Klimaatactivisten zeggen dat de afbouw te langzaam gaat.
“Dit geld zou gebruikt moeten worden om af te stappen van fossiele brandstoffen en industriële processen groener te maken, in plaats van deze valse oplossingen die een melkkoe zijn voor de industrie – deels omdat overheden de risico’s van marktschommelingen in de prijs van koolstof overnemen”, aldus Maarten de Zeeuw, klimaat- en energiecampagnevoerder bij Greenpeace Nederland.
Noorwegens eerste grootschalige, zwaar gesubsidieerde CCS-project was gekoppeld aan de olieraffinaderij van Mongstad en werd in 2007 door de toenmalige premier Jens Stoltenberg omschreven als de ‘maanlanding’ van het land. Het project mislukte, deels vanwege de stijgende kosten, hoewel het wel een CCS-testfaciliteit opleverde die volgens de overheid ‘instrumenteel is in de technologische ontwikkeling’.

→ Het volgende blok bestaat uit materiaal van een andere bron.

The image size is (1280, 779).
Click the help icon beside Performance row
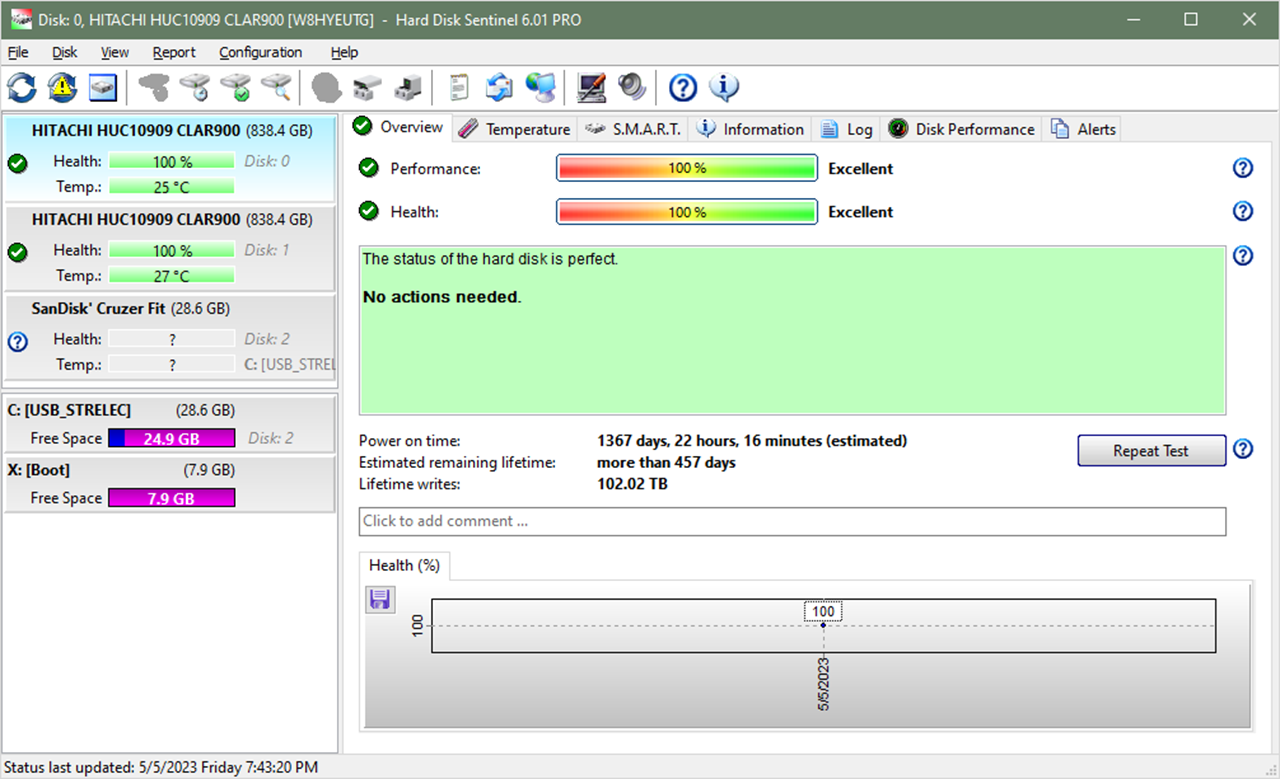click(1242, 168)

Het huidige vlaggenschip van het CCS-project van het land, de Longship, houdt zich bezig met het afvangen van CO2 van afvalverbranding en cementproductie die naar het buitenland worden verscheept en daar worden opgeslagen. De kosten zijn hier ook gestegen, hoewel volgens staatssecretaris Bergmål de stijgende inflatie en instabiliteiten in de toeleveringsketen ook andere klimaattechnologieën beïnvloeden.
OCI beweert dat Noorwegen CCS uitbreidt om meer olie- en gasuitbreiding te rechtvaardigen voor gebruik bij de productie van blauwe waterstof voor export naar Europa. Daar geniet het hernieuwde belangstelling, ondanks bewijs dat de levensvatbaarheid ervan als alternatieve brandstof beperkt zal zijn.
Bergmål zei: “Het beheren van CO2 van moeilijk te verminderen industrieën heeft niets te maken met langdurige winning van fossiele brandstoffen. Integendeel, het is een dringend noodzakelijke maatregel om het klimaat te verzachten. Een van de belangrijkste doelen van Longship is om te leren en kosten te verlagen voor toekomstige projecten… Wat telt is om voldoende hoeveelheden waterstof te produceren, met lage tot geen emissies en tegen de laagst mogelijke kosten.”